Last Wednesday, a day removed from being announced one of Built in Boston’s Top 100 Tech Companies, WordStream hosted our first in-house Customer Insight Round Table. We invited 11 of our customers to visit our office for a day of learning and knowledge sharing. They walked into our 101 Huntington offices excited, alert, and ready to share their experiences as business owners, digital marketers, and WordStream customers.
Our 11 generous participants.
I am proud to share that the event was a total success!
Since joining WordStream as President in late Spring, I have spent many hours speaking with our customers. One of many important lessons I’ve learned in my career is the power of truly understanding what makes customers succeed, and translating that into how you build your business.
A lot of companies like to bill themselves as customer-centric, and WordStream counts itself among them. We also realize, however, that customer feedback surveys and other arms-length methods of customer interaction can at times fall short of true human connection. Our solution?
Be a customer-inspired organization.
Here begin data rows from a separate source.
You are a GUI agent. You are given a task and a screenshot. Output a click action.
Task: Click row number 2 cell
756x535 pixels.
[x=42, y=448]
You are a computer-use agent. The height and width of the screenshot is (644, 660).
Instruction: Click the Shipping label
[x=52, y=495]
Design our customers into our business. Bring them in, get them talking, and get down to the business of real understanding. What are their biggest challenges? What parts of our product can we improve upon? What do we need to continue to do well?
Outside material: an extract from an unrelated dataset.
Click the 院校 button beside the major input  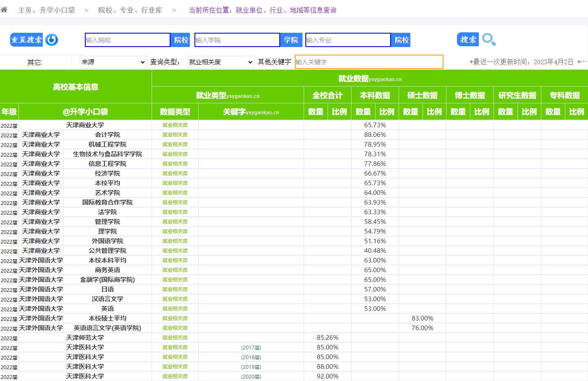coord(401,40)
At an organizational level, our goal is for each and every employee to keep our customers in mind as they go about their day-to-day jobs—regardless of what function they perform at WordStream. And that is why we created our Customer Insight Roundtable.
Let’s take a look at some highlights from the day!
Peer Knowledge Exchange
After a quick breakfast, welcome statements from CEO Ralph Folz and myself, and industry and product updates, we opened the floor to our customers. It was time to get their perspective, their stories—the good stuff. Sitting side by side with our employees, they were charged with a task: draw a picture of the highlight of your business experience in 2017.
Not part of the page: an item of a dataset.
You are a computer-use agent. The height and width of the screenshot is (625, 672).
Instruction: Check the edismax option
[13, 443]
Facility with illustration varied, but there were two constants throughout: honesty, and connection.
The spoils of ideation.
One of our customers, at one time an owner of two home furnishing brick-and-mortars, told how she only decided to venture into ecommerce and online advertising after relentless encouragement from her son. The start of her digital marketing journey consisted in toiling with the 20-Minute Work from behind her retail counter, a team of local high school students handling online orders and shipping from the back of the store. Today, she owns her own warehouse, has seen her business grow exponentially, and remains one of WordStream’s valued customers.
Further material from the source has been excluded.